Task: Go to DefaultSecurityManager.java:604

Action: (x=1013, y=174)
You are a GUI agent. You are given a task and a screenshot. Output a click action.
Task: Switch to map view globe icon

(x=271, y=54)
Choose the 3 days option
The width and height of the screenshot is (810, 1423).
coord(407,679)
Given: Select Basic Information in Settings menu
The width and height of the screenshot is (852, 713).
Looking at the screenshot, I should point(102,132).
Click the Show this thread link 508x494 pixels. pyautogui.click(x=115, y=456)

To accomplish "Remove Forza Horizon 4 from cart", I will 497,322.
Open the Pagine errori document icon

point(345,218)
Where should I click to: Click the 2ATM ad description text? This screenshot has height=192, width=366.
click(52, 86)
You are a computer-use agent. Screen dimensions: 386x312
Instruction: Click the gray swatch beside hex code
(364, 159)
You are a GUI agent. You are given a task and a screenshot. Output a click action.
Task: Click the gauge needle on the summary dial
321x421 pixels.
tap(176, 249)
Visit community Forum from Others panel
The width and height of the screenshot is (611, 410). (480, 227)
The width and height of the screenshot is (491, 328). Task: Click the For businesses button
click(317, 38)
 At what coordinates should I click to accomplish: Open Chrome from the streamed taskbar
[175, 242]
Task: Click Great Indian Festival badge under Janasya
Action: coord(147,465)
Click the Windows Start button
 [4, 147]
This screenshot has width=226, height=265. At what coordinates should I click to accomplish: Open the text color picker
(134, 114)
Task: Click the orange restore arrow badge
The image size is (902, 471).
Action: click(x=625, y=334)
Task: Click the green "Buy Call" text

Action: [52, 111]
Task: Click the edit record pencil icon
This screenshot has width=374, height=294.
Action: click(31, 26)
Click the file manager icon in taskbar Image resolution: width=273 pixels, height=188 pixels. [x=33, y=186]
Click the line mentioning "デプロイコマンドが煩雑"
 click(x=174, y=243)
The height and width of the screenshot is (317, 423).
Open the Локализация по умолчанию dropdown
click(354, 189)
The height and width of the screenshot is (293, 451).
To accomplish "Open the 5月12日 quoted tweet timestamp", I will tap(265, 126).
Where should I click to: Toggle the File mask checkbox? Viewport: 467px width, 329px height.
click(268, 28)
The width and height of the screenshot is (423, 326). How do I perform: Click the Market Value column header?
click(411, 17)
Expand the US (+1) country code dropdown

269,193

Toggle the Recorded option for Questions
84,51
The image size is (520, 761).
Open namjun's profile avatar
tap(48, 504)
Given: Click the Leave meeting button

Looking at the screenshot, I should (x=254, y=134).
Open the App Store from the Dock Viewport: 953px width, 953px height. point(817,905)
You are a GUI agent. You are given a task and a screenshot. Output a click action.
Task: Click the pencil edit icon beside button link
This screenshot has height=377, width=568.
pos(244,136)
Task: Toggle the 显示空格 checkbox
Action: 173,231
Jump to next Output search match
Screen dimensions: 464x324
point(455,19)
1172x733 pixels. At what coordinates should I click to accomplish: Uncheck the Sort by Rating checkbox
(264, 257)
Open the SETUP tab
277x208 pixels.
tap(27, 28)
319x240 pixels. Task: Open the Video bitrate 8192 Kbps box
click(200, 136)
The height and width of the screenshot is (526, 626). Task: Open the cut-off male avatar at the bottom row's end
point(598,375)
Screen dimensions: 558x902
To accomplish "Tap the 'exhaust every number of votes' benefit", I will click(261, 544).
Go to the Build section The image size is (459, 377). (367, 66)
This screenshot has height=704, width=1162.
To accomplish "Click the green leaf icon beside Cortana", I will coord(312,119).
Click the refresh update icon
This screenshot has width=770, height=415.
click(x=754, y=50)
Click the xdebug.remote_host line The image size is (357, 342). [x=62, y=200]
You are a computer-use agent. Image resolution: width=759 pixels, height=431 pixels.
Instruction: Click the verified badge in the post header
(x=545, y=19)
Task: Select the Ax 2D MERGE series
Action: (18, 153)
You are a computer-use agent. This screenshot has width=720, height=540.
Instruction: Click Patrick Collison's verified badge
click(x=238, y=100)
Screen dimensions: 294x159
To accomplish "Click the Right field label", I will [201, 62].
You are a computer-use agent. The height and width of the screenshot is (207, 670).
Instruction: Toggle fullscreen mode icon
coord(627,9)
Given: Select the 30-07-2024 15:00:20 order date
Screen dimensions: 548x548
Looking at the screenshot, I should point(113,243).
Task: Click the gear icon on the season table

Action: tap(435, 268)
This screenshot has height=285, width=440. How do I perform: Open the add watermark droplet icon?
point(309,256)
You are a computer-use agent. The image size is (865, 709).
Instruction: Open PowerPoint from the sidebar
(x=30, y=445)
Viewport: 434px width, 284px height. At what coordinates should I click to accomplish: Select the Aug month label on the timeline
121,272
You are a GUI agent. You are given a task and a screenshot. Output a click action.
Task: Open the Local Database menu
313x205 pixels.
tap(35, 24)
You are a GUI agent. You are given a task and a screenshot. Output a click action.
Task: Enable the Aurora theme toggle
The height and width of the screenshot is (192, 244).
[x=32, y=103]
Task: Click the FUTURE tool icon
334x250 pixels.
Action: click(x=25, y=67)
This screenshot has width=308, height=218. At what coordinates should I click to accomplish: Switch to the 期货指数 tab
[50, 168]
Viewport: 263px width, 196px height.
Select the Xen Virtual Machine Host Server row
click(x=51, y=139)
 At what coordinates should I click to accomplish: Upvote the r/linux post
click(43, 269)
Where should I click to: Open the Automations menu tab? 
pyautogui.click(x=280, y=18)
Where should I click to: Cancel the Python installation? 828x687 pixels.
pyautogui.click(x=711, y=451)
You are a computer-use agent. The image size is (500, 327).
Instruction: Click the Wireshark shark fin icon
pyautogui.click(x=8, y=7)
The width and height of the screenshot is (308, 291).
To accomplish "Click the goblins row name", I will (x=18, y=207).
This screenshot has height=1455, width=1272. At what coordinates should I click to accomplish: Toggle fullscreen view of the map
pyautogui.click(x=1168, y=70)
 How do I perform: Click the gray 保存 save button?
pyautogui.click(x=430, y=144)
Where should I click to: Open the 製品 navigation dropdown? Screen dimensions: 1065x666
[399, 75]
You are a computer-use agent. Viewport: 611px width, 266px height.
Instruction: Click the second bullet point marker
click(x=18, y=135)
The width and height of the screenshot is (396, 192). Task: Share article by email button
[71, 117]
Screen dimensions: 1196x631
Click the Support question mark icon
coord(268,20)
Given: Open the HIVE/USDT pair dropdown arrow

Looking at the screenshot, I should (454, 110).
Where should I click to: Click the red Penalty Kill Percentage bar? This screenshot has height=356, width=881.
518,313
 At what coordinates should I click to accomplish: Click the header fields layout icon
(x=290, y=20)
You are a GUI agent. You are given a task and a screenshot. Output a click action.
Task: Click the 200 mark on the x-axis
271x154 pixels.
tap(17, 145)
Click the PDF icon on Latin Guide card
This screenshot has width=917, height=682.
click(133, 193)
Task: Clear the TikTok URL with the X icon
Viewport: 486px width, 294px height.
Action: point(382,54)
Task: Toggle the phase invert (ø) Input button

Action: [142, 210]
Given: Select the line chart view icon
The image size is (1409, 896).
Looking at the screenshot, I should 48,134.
========
# [Problem to solve]
Each record must be output word for word.

# [Response to this exercise]
Task: Go to DefaultSecurityManager.java:604

Action: (x=1013, y=174)
You are a GUI agent. You are given a task and a screenshot. Output a click action.
Task: Switch to map view globe icon

(x=271, y=54)
Choose the 3 days option
The width and height of the screenshot is (810, 1423).
coord(407,679)
Given: Select Basic Information in Settings menu
The width and height of the screenshot is (852, 713).
Looking at the screenshot, I should point(102,132).
Click the Show this thread link 508x494 pixels. pyautogui.click(x=115, y=456)

To accomplish "Remove Forza Horizon 4 from cart", I will 497,322.
Open the Pagine errori document icon

point(345,218)
Where should I click to: Click the 2ATM ad description text? This screenshot has height=192, width=366.
click(52, 86)
You are a computer-use agent. Screen dimensions: 386x312
Instruction: Click the gray swatch beside hex code
(364, 159)
You are a GUI agent. You are given a task and a screenshot. Output a click action.
Task: Click the gauge needle on the summary dial
321x421 pixels.
tap(176, 249)
Visit community Forum from Others panel
The width and height of the screenshot is (611, 410). (480, 227)
The width and height of the screenshot is (491, 328). Task: Click the For businesses button
click(317, 38)
 At what coordinates should I click to accomplish: Open Chrome from the streamed taskbar
[175, 242]
Task: Click Great Indian Festival badge under Janasya
Action: coord(147,465)
Click the Windows Start button
 [4, 147]
This screenshot has width=226, height=265. At what coordinates should I click to accomplish: Open the text color picker
(134, 114)
Task: Click the orange restore arrow badge
The image size is (902, 471).
Action: click(x=625, y=334)
Task: Click the green "Buy Call" text

Action: [52, 111]
Task: Click the edit record pencil icon
This screenshot has width=374, height=294.
Action: click(31, 26)
Click the file manager icon in taskbar Image resolution: width=273 pixels, height=188 pixels. [x=33, y=186]
Click the line mentioning "デプロイコマンドが煩雑"
 click(x=174, y=243)
The height and width of the screenshot is (317, 423).
Open the Локализация по умолчанию dropdown
click(354, 189)
The height and width of the screenshot is (293, 451).
To accomplish "Open the 5月12日 quoted tweet timestamp", I will tap(265, 126).
Where should I click to: Toggle the File mask checkbox? Viewport: 467px width, 329px height.
click(268, 28)
The width and height of the screenshot is (423, 326). How do I perform: Click the Market Value column header?
click(411, 17)
Expand the US (+1) country code dropdown

269,193

Toggle the Recorded option for Questions
84,51
The image size is (520, 761).
Open namjun's profile avatar
tap(48, 504)
Given: Click the Leave meeting button

Looking at the screenshot, I should (x=254, y=134).
Open the App Store from the Dock Viewport: 953px width, 953px height. point(817,905)
You are a GUI agent. You are given a task and a screenshot. Output a click action.
Task: Click the pencil edit icon beside button link
This screenshot has height=377, width=568.
pos(244,136)
Task: Toggle the 显示空格 checkbox
Action: 173,231
Jump to next Output search match
Screen dimensions: 464x324
point(455,19)
1172x733 pixels. At what coordinates should I click to accomplish: Uncheck the Sort by Rating checkbox
(264, 257)
Open the SETUP tab
277x208 pixels.
tap(27, 28)
319x240 pixels. Task: Open the Video bitrate 8192 Kbps box
click(200, 136)
The height and width of the screenshot is (526, 626). Task: Open the cut-off male avatar at the bottom row's end
point(598,375)
Screen dimensions: 558x902
To accomplish "Tap the 'exhaust every number of votes' benefit", I will click(261, 544).
Go to the Build section The image size is (459, 377). (367, 66)
This screenshot has height=704, width=1162.
To accomplish "Click the green leaf icon beside Cortana", I will coord(312,119).
Click the refresh update icon
This screenshot has width=770, height=415.
click(x=754, y=50)
Click the xdebug.remote_host line The image size is (357, 342). [x=62, y=200]
You are a computer-use agent. Image resolution: width=759 pixels, height=431 pixels.
Instruction: Click the verified badge in the post header
(x=545, y=19)
Task: Select the Ax 2D MERGE series
Action: (18, 153)
You are a computer-use agent. This screenshot has width=720, height=540.
Instruction: Click Patrick Collison's verified badge
click(x=238, y=100)
Screen dimensions: 294x159
To accomplish "Click the Right field label", I will [201, 62].
You are a computer-use agent. The height and width of the screenshot is (207, 670).
Instruction: Toggle fullscreen mode icon
coord(627,9)
Given: Select the 30-07-2024 15:00:20 order date
Screen dimensions: 548x548
Looking at the screenshot, I should point(113,243).
Task: Click the gear icon on the season table

Action: tap(435, 268)
This screenshot has height=285, width=440. How do I perform: Open the add watermark droplet icon?
point(309,256)
You are a computer-use agent. The image size is (865, 709).
Instruction: Open PowerPoint from the sidebar
(x=30, y=445)
Viewport: 434px width, 284px height. At what coordinates should I click to accomplish: Select the Aug month label on the timeline
121,272
You are a GUI agent. You are given a task and a screenshot. Output a click action.
Task: Open the Local Database menu
313x205 pixels.
tap(35, 24)
You are a GUI agent. You are given a task and a screenshot. Output a click action.
Task: Enable the Aurora theme toggle
The height and width of the screenshot is (192, 244).
[x=32, y=103]
Task: Click the FUTURE tool icon
334x250 pixels.
Action: click(x=25, y=67)
This screenshot has width=308, height=218. At what coordinates should I click to accomplish: Switch to the 期货指数 tab
[50, 168]
Viewport: 263px width, 196px height.
Select the Xen Virtual Machine Host Server row
click(x=51, y=139)
 At what coordinates should I click to accomplish: Upvote the r/linux post
click(43, 269)
Where should I click to: Open the Automations menu tab? 
pyautogui.click(x=280, y=18)
Where should I click to: Cancel the Python installation? 828x687 pixels.
pyautogui.click(x=711, y=451)
You are a computer-use agent. The image size is (500, 327).
Instruction: Click the Wireshark shark fin icon
pyautogui.click(x=8, y=7)
The width and height of the screenshot is (308, 291).
To accomplish "Click the goblins row name", I will (x=18, y=207).
This screenshot has height=1455, width=1272. At what coordinates should I click to accomplish: Toggle fullscreen view of the map
pyautogui.click(x=1168, y=70)
 How do I perform: Click the gray 保存 save button?
pyautogui.click(x=430, y=144)
Where should I click to: Open the 製品 navigation dropdown? Screen dimensions: 1065x666
[399, 75]
You are a computer-use agent. Viewport: 611px width, 266px height.
Instruction: Click the second bullet point marker
click(x=18, y=135)
The width and height of the screenshot is (396, 192). Task: Share article by email button
[71, 117]
Screen dimensions: 1196x631
Click the Support question mark icon
coord(268,20)
Given: Open the HIVE/USDT pair dropdown arrow

Looking at the screenshot, I should (454, 110).
Where should I click to: Click the red Penalty Kill Percentage bar? This screenshot has height=356, width=881.
518,313
 At what coordinates should I click to accomplish: Click the header fields layout icon
(x=290, y=20)
You are a GUI agent. You are given a task and a screenshot. Output a click action.
Task: Click the 200 mark on the x-axis
271x154 pixels.
tap(17, 145)
Click the PDF icon on Latin Guide card
This screenshot has width=917, height=682.
click(133, 193)
Task: Clear the TikTok URL with the X icon
Viewport: 486px width, 294px height.
Action: point(382,54)
Task: Toggle the phase invert (ø) Input button

Action: [142, 210]
Given: Select the line chart view icon
The image size is (1409, 896).
Looking at the screenshot, I should 48,134.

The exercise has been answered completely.